Answers and replications having been filed, the cause was
referred to a master to take testimony and to report his findings
of fact and conclusions of law thereon.
The master found the various judgments, and that execution had
been issued and returned unsatisfied upon those in favor of Sibson,
Quackenbush & Co. and W. C. Noon & Co.; that Foster was
insolvent on February 6, 1884, and had so continued since that
time, and had no property out of which the judgments of complainant
and the other creditors could be satisfied; that on February 6,
1884, Foster conveyed to John A. Crawford certain parcels of real
estate numbered from 1 to 5, and certain personal property, and to
William Crawford another parcel of real estate, known as the "Brick
Store Property," numbered 6, and that on February 7, Foster
conveyed to Ashby Pearce a certain other parcel, numbered 7, and a
small amount of personalty, and that the parties to these transfers
at the time they were made, agreed upon the prices of the property,
which aggregated $79,000.
"That at the time of the transfer, the said several parcels
of
Page 144 U. S. 587
property, real and personal, so transferred by Foster to J. A.
Crawford, were fairly and reasonably worth --"
Tract 1 & 2 . . . . . . . . . . . . . . $30,000
" 3 . . . . . . . . . . . . . . . . 2,500
" 4 . . . . . . . . . . . . . . . . 500
Tract 5 . . . . . . . . . . . . . . . . 3,000
Book accounts . . . . . . . . . . . . . 3,000
Grain sacks . . . . . . . . . . . . . . 3,000
-------
Total . . . . . . . . . . . . . . . . . . . $42,000
The property conveyed to William Crawford at the
time of the transfer was actually worth . . . . . 18,000
The real property conveyed to Ashby Pearce was at
the time of the transfer actually worth $ 3,500
And the personal property . . . . . . . 700
-------
Total . . . . . . . . . . . . . . . . . . . 4,200
-------
$64,200
The master further found --
"XVIII. That in 1867, J. H. and John Foster were partners in a
mercantile business under the firm name of J. H. Foster & Co.,
and in that year bought the Magnolia Mill from Wm. Crawford for
$16,000, paying $6,000 cash and executing five notes for $2,000
each, of date July 20, 1867. These notes were secured by a mortgage
on the mill property and a brick store, which mortgage was duly
recorded."
"That in 1876, J. H. Foster bought out John Foster's interest in
the mills and business and assumed all the debts and liabilities of
J. H. Foster & Co., and thereafter individually continued the
business under the same firm name."
"That the business of the Crawfords with J. H. Foster was for a
considerable time conducted under the name of Crawford Bros., and
was transacted by John A. Crawford, who was the agent and
representative of Wm.
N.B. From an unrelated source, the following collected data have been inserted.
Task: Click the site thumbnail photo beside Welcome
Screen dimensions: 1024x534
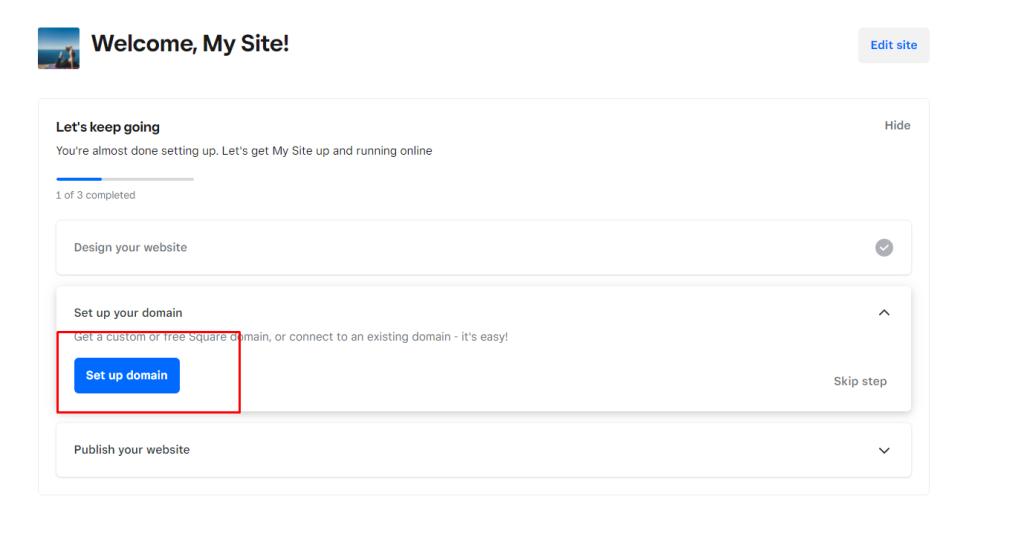Action: click(58, 48)
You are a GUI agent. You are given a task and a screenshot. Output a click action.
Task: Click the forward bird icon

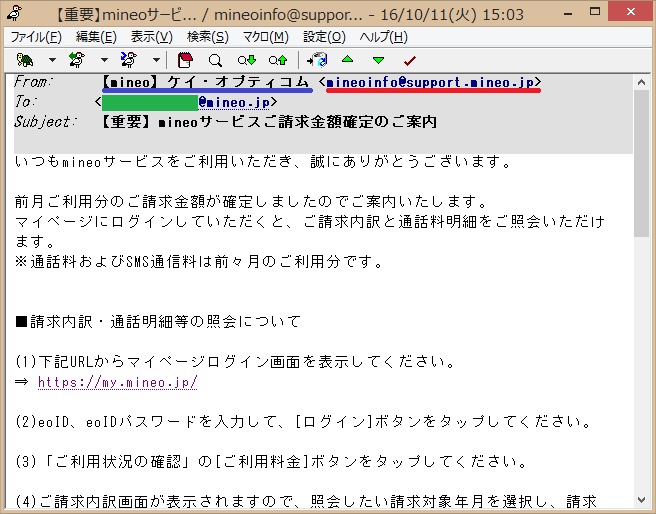tap(128, 60)
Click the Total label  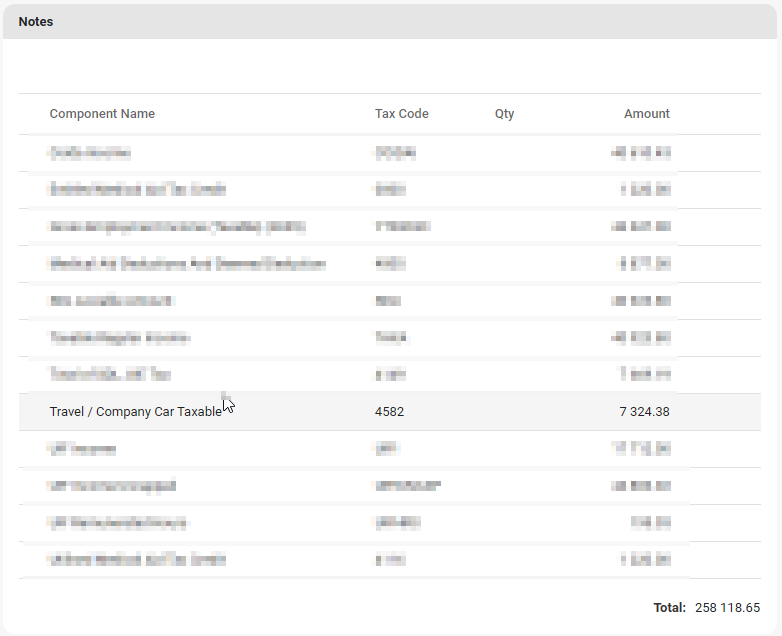pyautogui.click(x=669, y=608)
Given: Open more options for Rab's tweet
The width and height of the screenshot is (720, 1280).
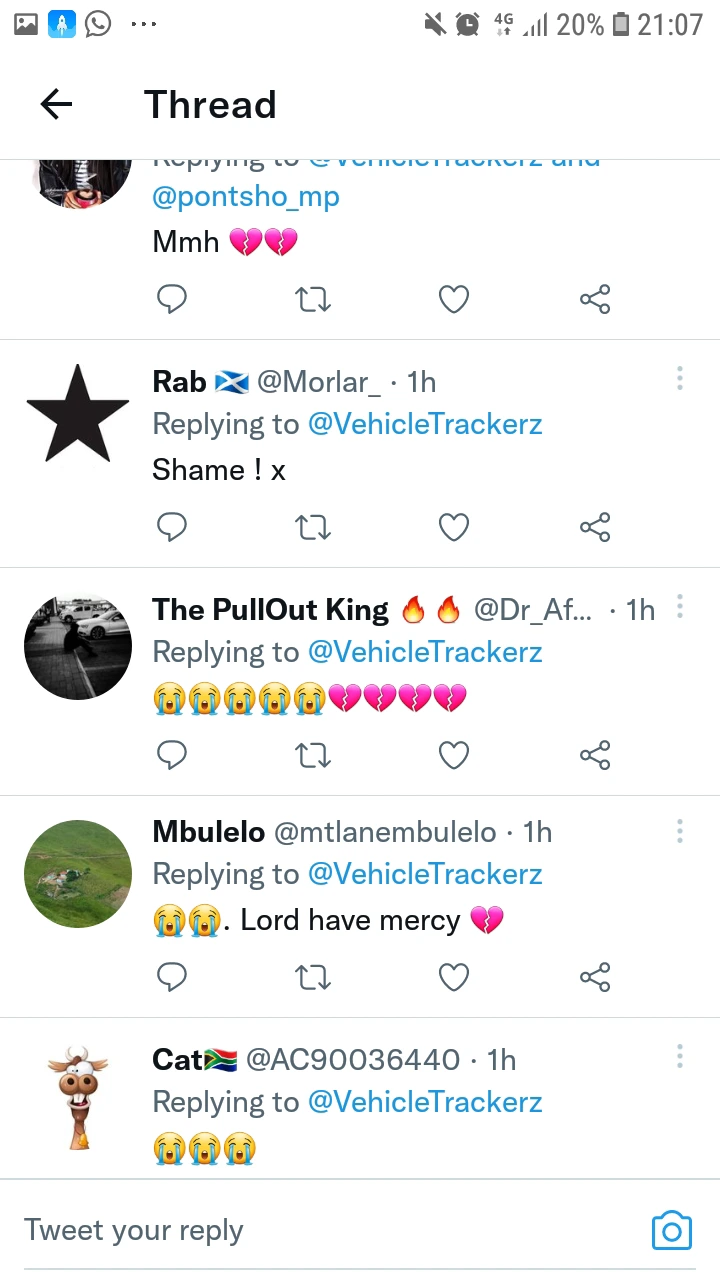Looking at the screenshot, I should pos(680,379).
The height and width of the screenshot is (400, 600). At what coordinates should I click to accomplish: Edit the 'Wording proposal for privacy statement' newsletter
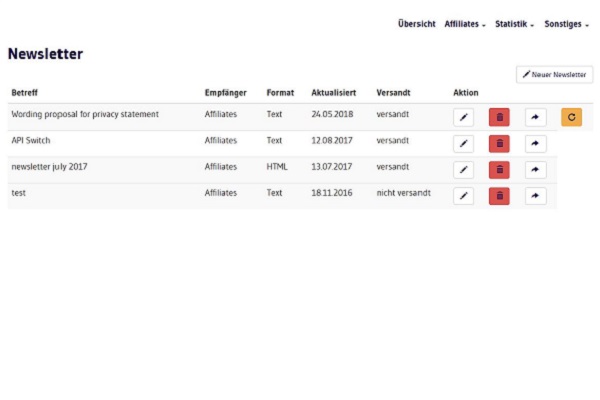click(463, 117)
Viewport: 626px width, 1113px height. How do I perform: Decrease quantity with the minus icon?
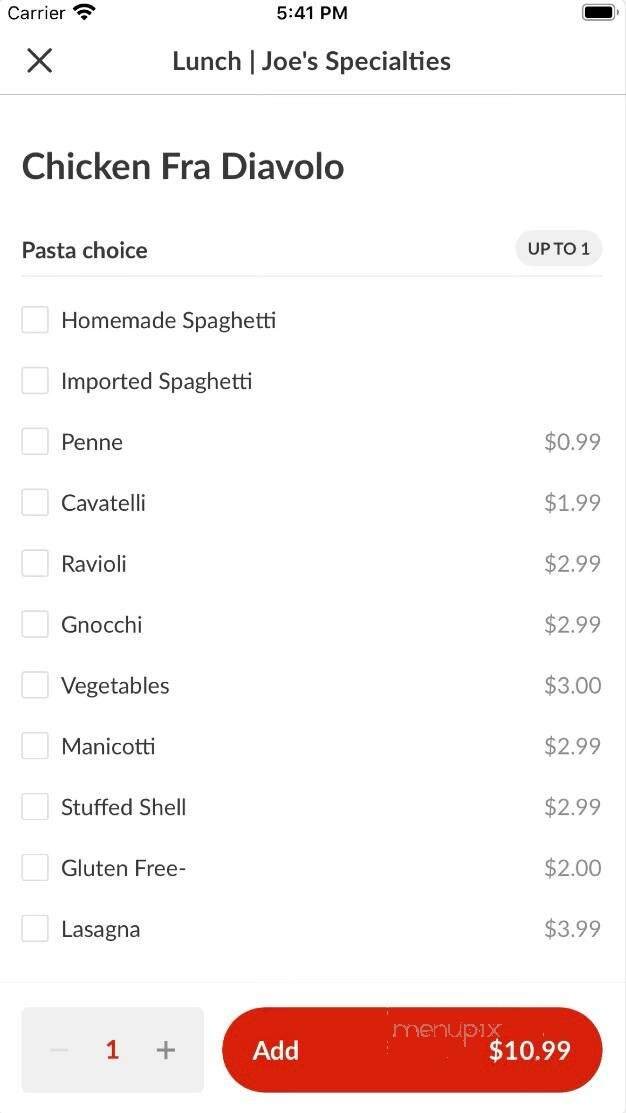tap(59, 1050)
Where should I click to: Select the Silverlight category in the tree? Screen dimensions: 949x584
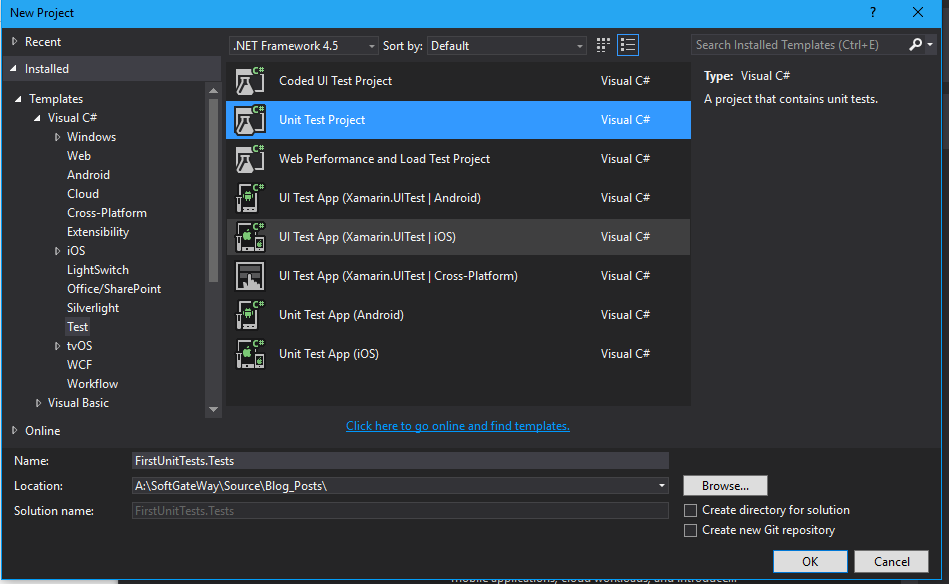click(93, 308)
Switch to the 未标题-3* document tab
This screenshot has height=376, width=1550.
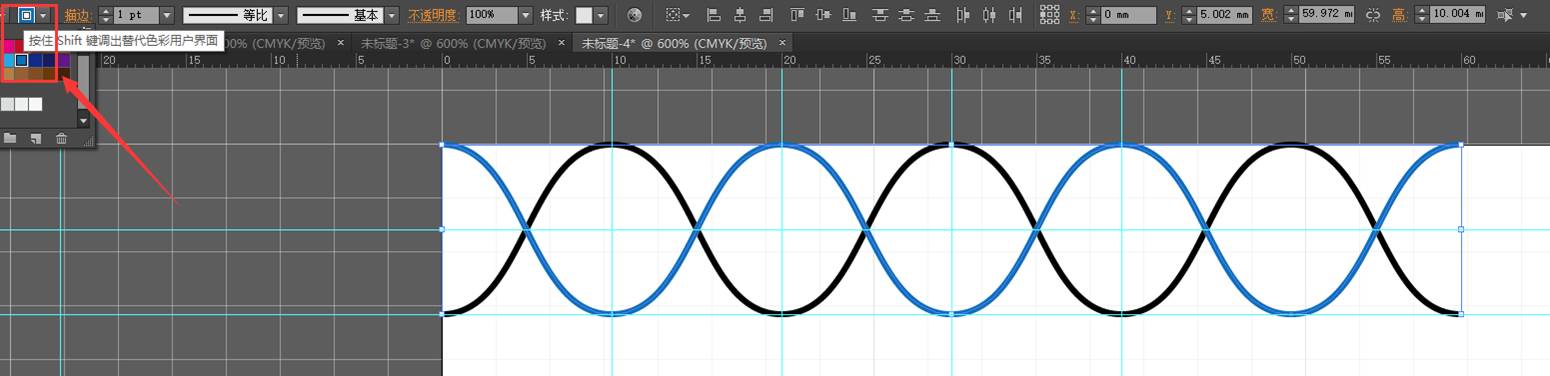(x=453, y=43)
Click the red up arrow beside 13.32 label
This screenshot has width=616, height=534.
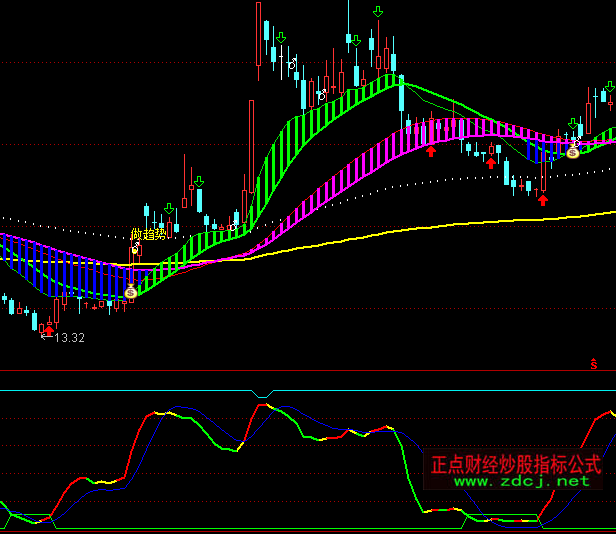tap(49, 327)
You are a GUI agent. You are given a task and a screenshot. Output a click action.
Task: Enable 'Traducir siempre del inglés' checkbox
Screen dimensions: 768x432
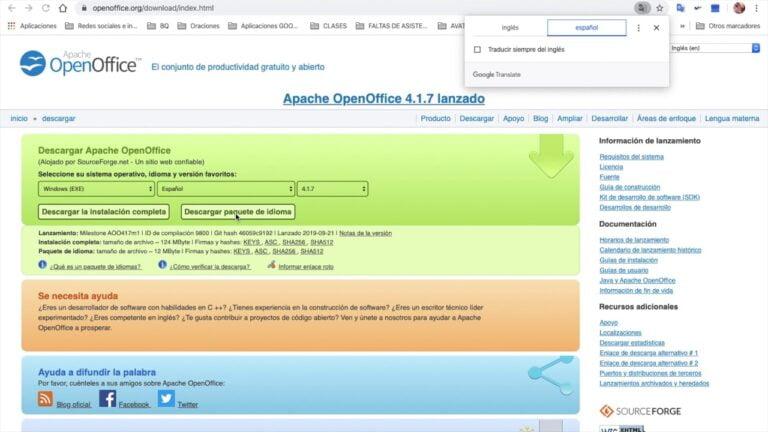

Crawford."
"That on or before the 6th day of February, 1884, J. H. Foster
was owing said J. A. Crawford on notes and accounts
Page 144 U. S. 588
for money lent and water rent the sum of $27,733, which was then
due and unpaid, and that at the time said J. A. Crawford was also
liable as surety for $16,000, or thereabouts, upon endorsements
which he had made for the accommodation of said Foster."
"That on said 6th day of February, 1884, said J. A. Crawford, as
a part of the consideration for said transfer, executed and
delivered to J. H. Foster his note for $10,000, with the
understanding that said Foster should hold said note as a security
that said Crawford should perform a verbal agreement then made
between said J. A. Crawford and said Foster, to the effect that
said Crawford should purchase the wheat of, or satisfy divers
persons who held warehouse receipts of, said Foster, for wheat
stored by them with said Foster in his warehouse, and which wheat
Foster had converted to his own use, to the amount, in all, of
about 20,000 bushels, and save said Foster harmless therefrom."
"That said J. A. Crawford then agreed with said Foster that, as
a part consideration for the transfer of said property, he would
assume and pay the said $16,000 for which he was security for said
Foster, as aforesaid."
"That all of said indebtedness of said J. H. Foster to said J.
A. Crawford was at the date of said transfer surrendered to said
Foster, and cancelled, as a part of the consideration for said
property so deeded and transferred as aforesaid, and that said
Crawford has since taken up and cancelled said wheat receipts, and
satisfied said note of $10,000, and has since said 6th day of
February, 1884, paid said debts, on which he was security for said
Foster, and caused the same to be cancelled as to said Foster."
"That the purchase of said property from said J. H. Foster by J.
A. Crawford, as aforesaid, was made in good faith, and that full
value was paid therefor."
"That the defendant Ashby Pearce was an accommodation maker,
only, of the note to J. H. Foster & Co., which said Pearce
afterwards paid to John Conner; that at the date of the transfer by
J. H. Foster to said Pearce, as aforesaid, said Foster was indebted
to Pearce in the amount of said note so
Page 144 U. S. 589
paid by Pearce as surety for Foster, (said note was for $5,000;)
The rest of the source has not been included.